YOUR OBJECTIVE »
Copy out exactly the stretch below, from the line with "The width and" through the line with "Given: Check the Office Design row checkbox", both included; the pictures stay out.

DATA SHOWN »
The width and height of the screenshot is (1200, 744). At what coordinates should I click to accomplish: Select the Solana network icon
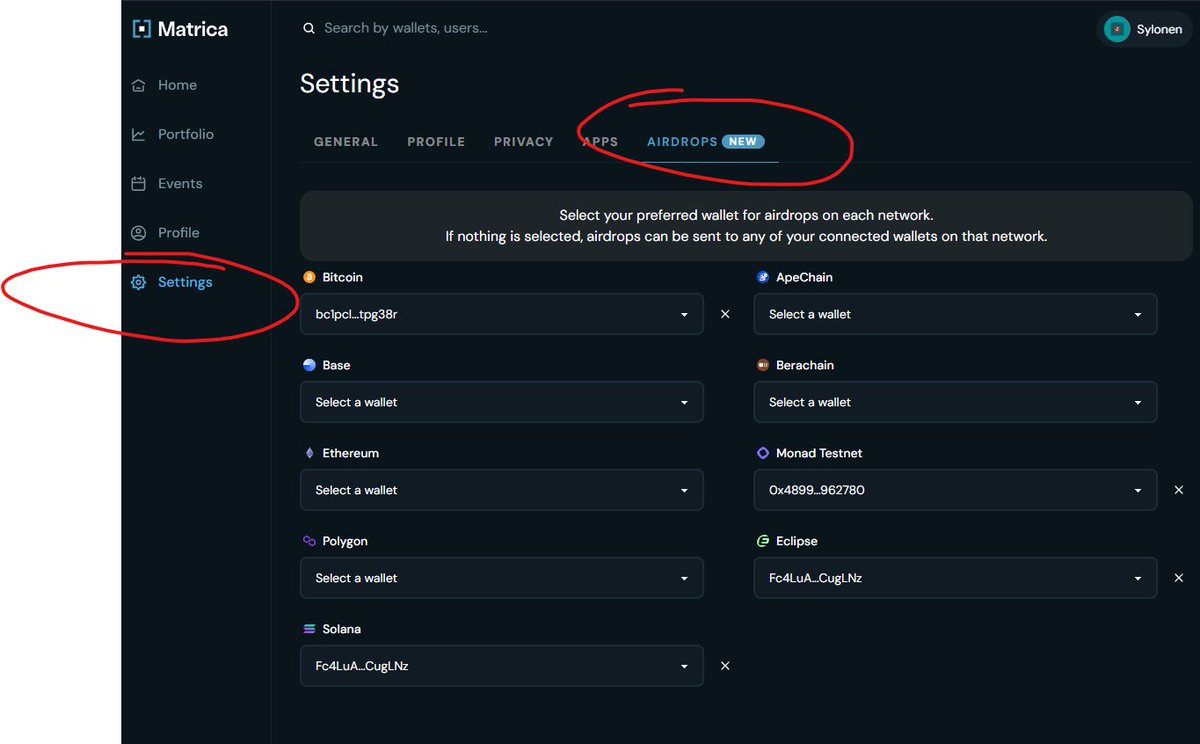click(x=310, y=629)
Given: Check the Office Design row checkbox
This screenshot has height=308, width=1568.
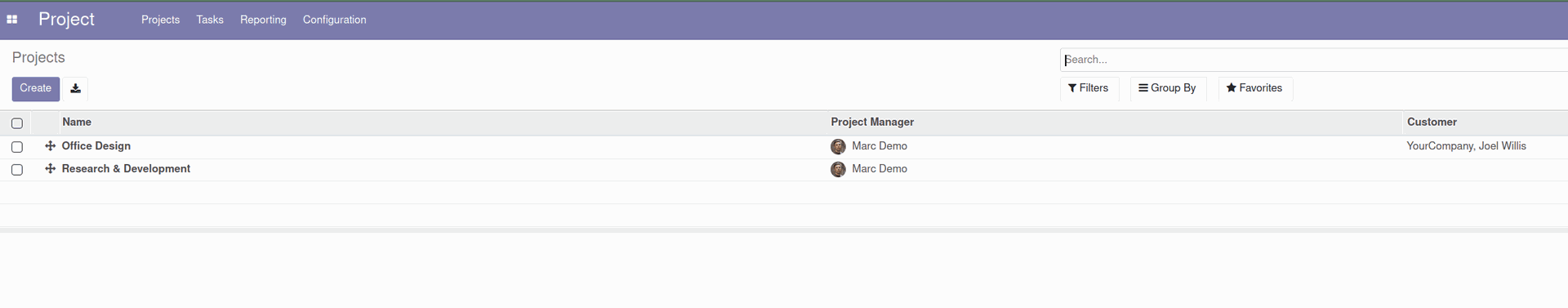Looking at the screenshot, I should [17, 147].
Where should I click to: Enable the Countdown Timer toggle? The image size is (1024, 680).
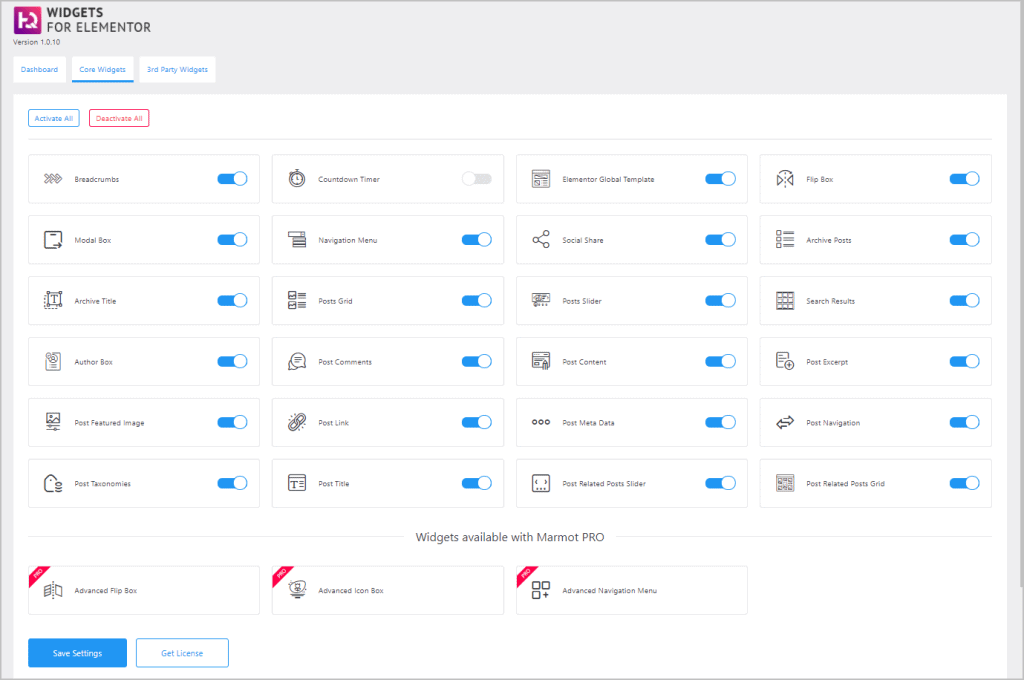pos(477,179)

--

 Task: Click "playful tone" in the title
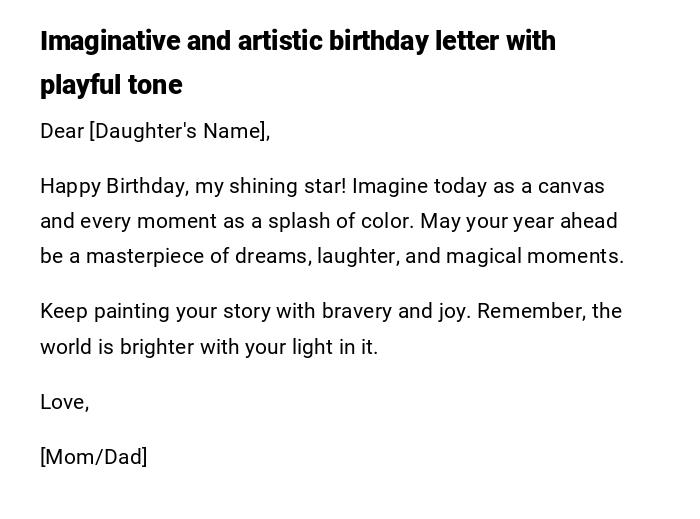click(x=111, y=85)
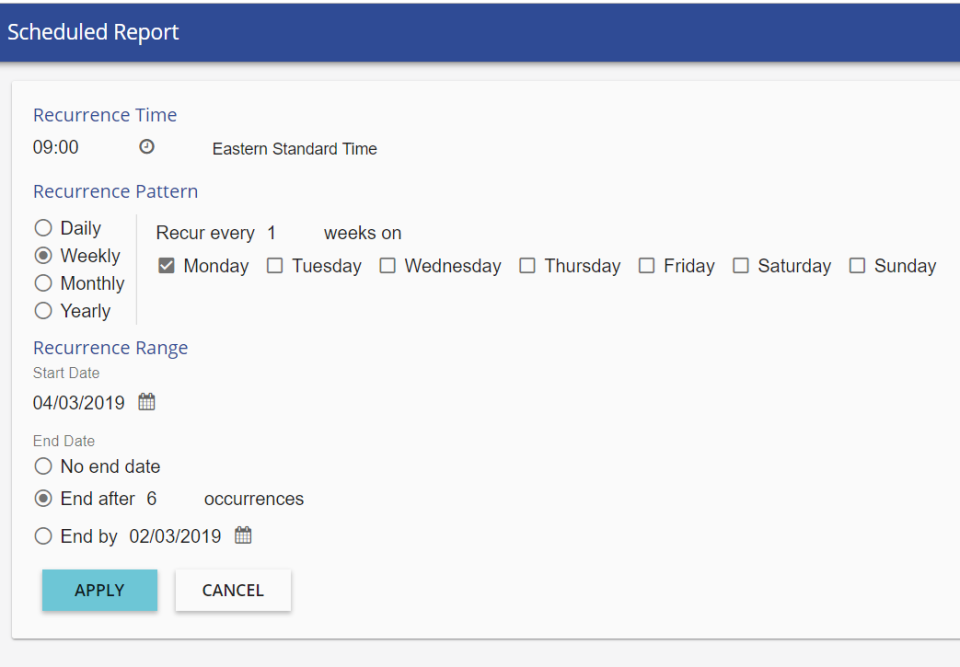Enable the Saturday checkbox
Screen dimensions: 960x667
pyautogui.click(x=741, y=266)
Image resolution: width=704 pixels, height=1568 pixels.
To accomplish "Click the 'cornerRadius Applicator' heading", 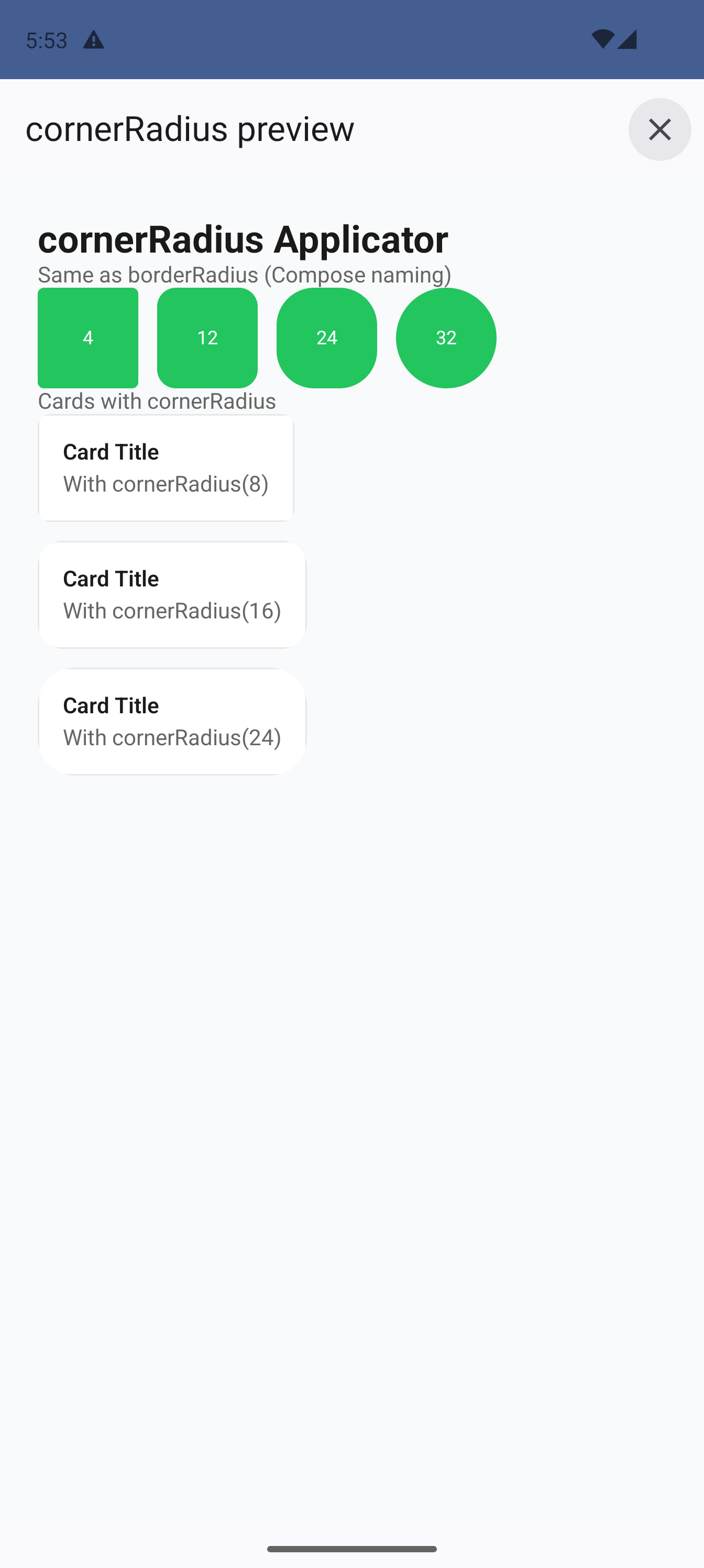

YOUR RESPONSE »
The width and height of the screenshot is (1200, 744). At what coordinates should I click to accomplish: Select the Solana network icon
click(x=310, y=629)
Given: Check the Office Design row checkbox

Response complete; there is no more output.